I looked at the fuses and all seems well. Could it be I need to charge the marine battery?

Remember my dealer was the bad one. SO It could be a no good battery...

Thanks for any info, and again. I am sorry for being such a pain. Sia


----------



## egregg57 (Feb 13, 2006)

sia said:


> O.k. you guys must be thinking here we go again. I don't want to seem like I am always complaining or in trouble. I feel so bad... I wish I was writing about a great camping trip.
> 
> I have another problem. Today, I go in to clean the camper a little. I haven't opened the side slide myself yet. I go in plug it all in, go to open the slide. Nothing. So I was like o.k. I bought a marine battery. The guy hocked it up for me so I check that. (not like I even know what I am checking) Still no dice.
> 
> ...


 Sia, Did you say that you are plugged into 115VAC?


----------



## Insomniak (Jul 7, 2006)

If you're plugged in to shore power, you don't need the battery to open the slide. The AC/DC converter will provide the power you need (unless it's not working or has a tripped breaker).

When you push the switch to open the slide, do you hear any noise from the electric motor? And, it sounds silly, but the switch is a rocker type and goes up as well as down (to open and close the slide).


----------



## huntr70 (Jul 8, 2005)

Insomniak said:


> If you're plugged in to shore power, you don't need the battery to open the slide. The AC/DC converter will provide the power you need (unless it's not working or has a tripped breaker).
> 
> When you push the switch to open the slide, do you hear any noise from the electric motor? And, it sounds silly, but the switch is a rocker type and goes up as well as down (to open and close the slide).


I was always told you need the battery to open the slides........


----------



## egregg57 (Feb 13, 2006)

[quote name='sia' date='Jul 13 2007, 04:32 PM' post='230631']
O.k. you guys must be thinking here we go again. I don't want to seem like I am always complaining or in trouble.

We don't think that way Sia!


----------



## sia (Jul 7, 2007)

No it is making no noise at all. I am plugged in. Everything else is working. but the slide.


----------



## egregg57 (Feb 13, 2006)

sia said:


> No it is making no noise at all. I am plugged in. Everything else is working. but the slide.


 Did the dealer open the slide for you during the demo (PDI)?

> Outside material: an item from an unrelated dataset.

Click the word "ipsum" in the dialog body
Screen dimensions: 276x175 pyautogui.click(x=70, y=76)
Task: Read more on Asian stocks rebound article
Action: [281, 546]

Regardless, you can do some checking. Go to the side of the trailer the slide is on and look underneath the camper. You should see to black steel bars with teeth on them, on one of those bars you should see a motor that has a gear on it that makes contact with the bar. There should be wires coming out of that motor and possibly a connector shortly after that. See if you can see the connector and make sure it's tight.

The dealer should have also given you a manual slide crank. Its different from the crank used to lower your jacks. You will find it longer and probably a different color. There should be a small cut out in the underbelly, near the slide. (Sometimes it isn't there but we'll have to cross that bridge if we get to it). The crank handle goes onto the shaft in the cut out to manually open the slide.

The slide may be bound up for some reason and moving the slide may dislodge it. But that is probably unlikely. Give these few things a shot.

I am here till 11pm. And I am bored!

Eric


----------



## CamperAndy (Aug 26, 2004)

The most common fault is with the 30 amp thermal auto reset breaker up by the batteries. They do tend to corrode.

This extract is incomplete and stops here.